Now, here things are getting a little bit interesting because we've found ourselves at a route where although we get the channel ID we do not get the team ID. And so we kinda need to get a clue from our parent, from the parent route, the team route. What were the parems that you were passed?

What were the arguments that you received in your model hook? And there are two ways we could do this. If you've used Ember before you're probably familiar with modelFor, right? modelFor would let us get whatever the model is for the team route. So this would get us that team object and it's the same rules as in route templates where this will get you whatever a promise resolves to write you.

You won't get the promised, you'll get the resolved value, so you've seen this before, the best practice here and I mean this seriously, only reach up. Only go from child route, to parent route, to grandparent. You want to do that because you can be assured that they've all recently loaded their data and their stuff is still valid.

If you reach to the side, like to your brother or sister route, that data could be really old. And that route could never have been called yet. It may never have had a model, right? We never hit that URL yet. So you can run the risk of getting nothing, getting stale data.

It's generally gonna not be a good time. So only reach up your ancestry to your parent and grandparent. A new thing that's been added recently is we don't have to call modelFor necessarily. We can call paremsFor. And that gives you, for the same route, for the team route, what did its model hook receive as arguments.

So here we'll be able to get team ID. And now we can plug this together, I expect a build error cuz I saved at a weird time. teamId and channelId, so that's our response, return resp.json. And that should give us the channel. And we'll just wire that up real quick.

And we can say, the title is now gonna be this.model,
>> Mike North: Title. We'll try name.
>> Mike North: I see I have an undefined in my URL down here. What did I do wrong?
>> Speaker 2: You need teams- [CROSSTALK]
>> Mike North: Thank you.
>> Mike North: Okay, perfect. That was it. That's all it took.

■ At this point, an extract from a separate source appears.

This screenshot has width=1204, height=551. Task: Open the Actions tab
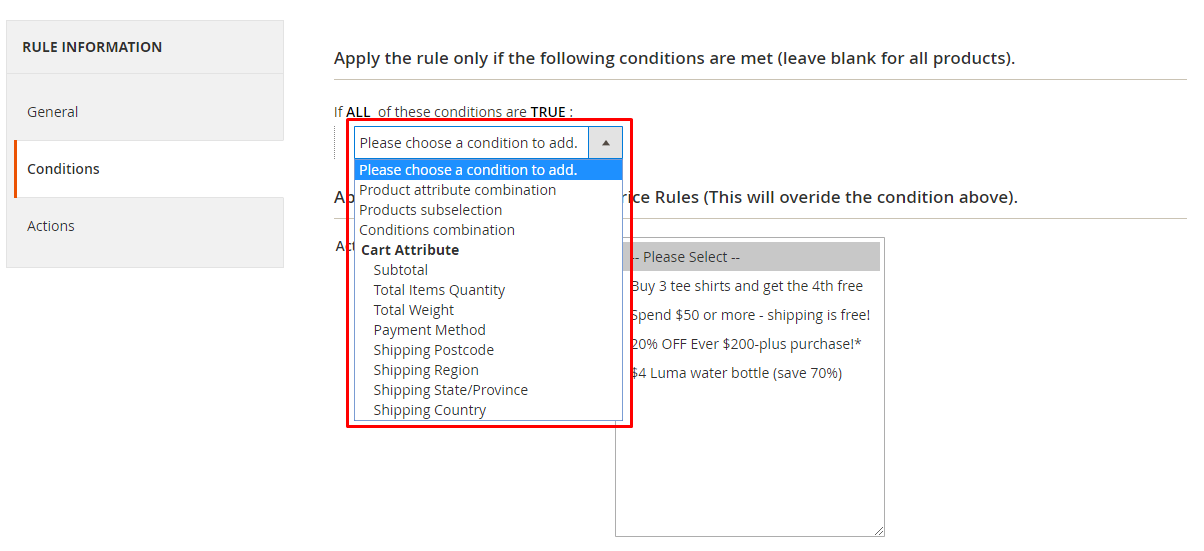51,226

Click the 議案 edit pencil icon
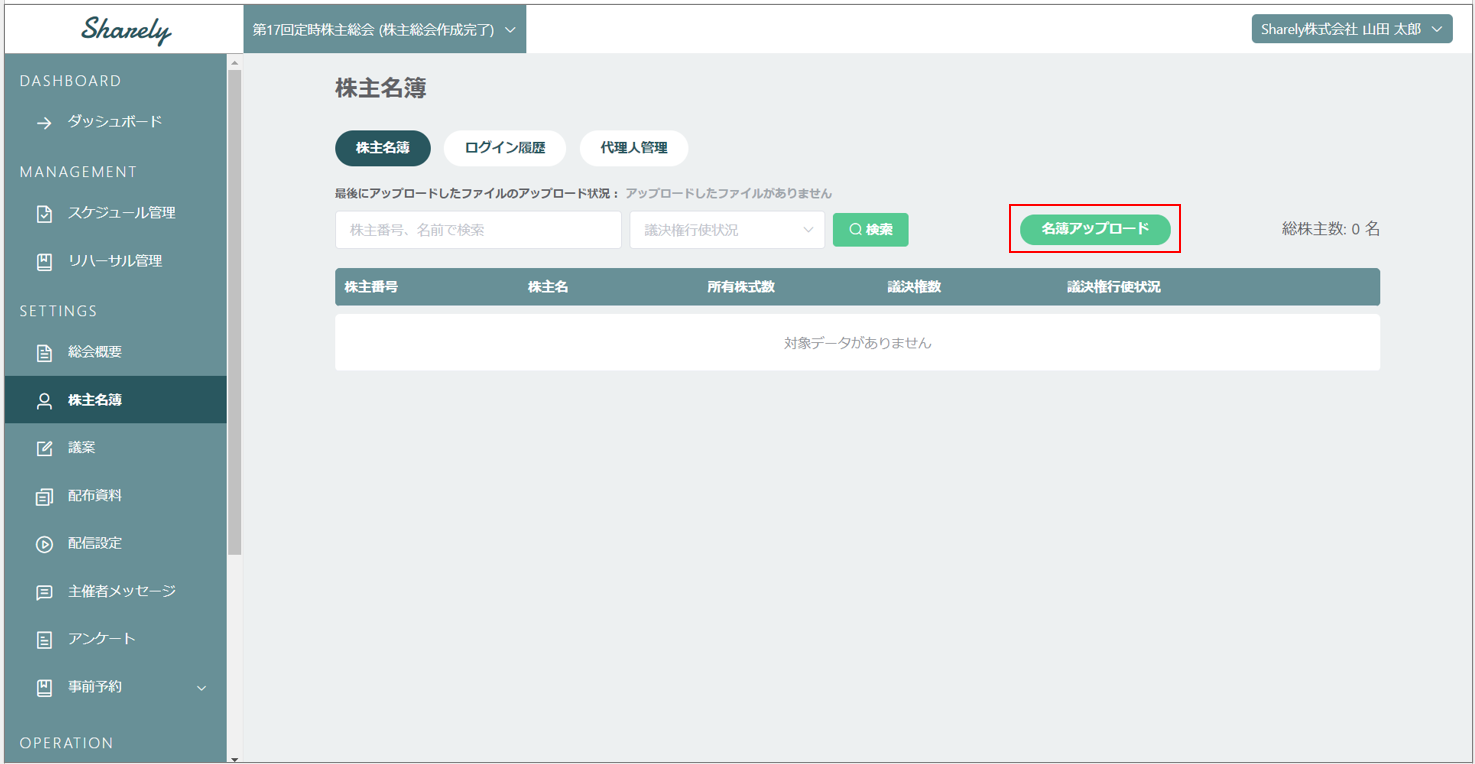[44, 449]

So now we've got recruiting, job hunting, right? That's icing on the cake. This model description. There we go. Now our headers are changing and our channels, our list of channels changed as we go between teams. When we pick a channel, we can see the header changes with the title and the description of the channel.

We can see that all of these API calls are going out, they’re fetching real data so we have now through basically swapping out hard coded array in our routing layer. We replaced them with promises that resolved to similar data, we didn’t have to touch too much of our app.

I mean, the only way we touched our templates in other ways was to start using this data, right. To start consuming it in a deeper and more involved way.
>> Mike North: Just checking the test before I recall it.
>> Mike North: What's going on? Our tests are hard coded for a channel name called general.

So team sidebar test and we can pass this a team,
>> Mike North: right, so team sidebar wants a team now. And we could say, this set my team name general description looks like, that's fine, let's see. We expected this and we got this.
>> Mike North: So there's the username,
>> Mike North: I think I made the wrong fix here, let me just back this up real quick.

>> Mike North: All right, so we got the side bar. We've got the user, channels, okay. So we have to worry about a channel called general and I was passing it a team called general, that was the problem. So we'll go back into that.
>> Mike North: And we don't need to worry about the team's name, we just need to have,

>> Mike North: Something like that.
>> Mike North: Title.
>> Mike North: Let me just look at my template so I don't go too much deeper into this. There's my So it should be name and description for the header but we're-
>> Speaker 3: [INAUDIBLE] array brackets.
>> Mike North: Pardon?
>> Speaker 3: Your channels.
>> Mike North: Thank you.

>> Mike North: And this should be name in fact and we're good to go. All right, so the further we parameterize these components, we have to go back and do little tweaks to our tests, because they're getting empty stuff at this point.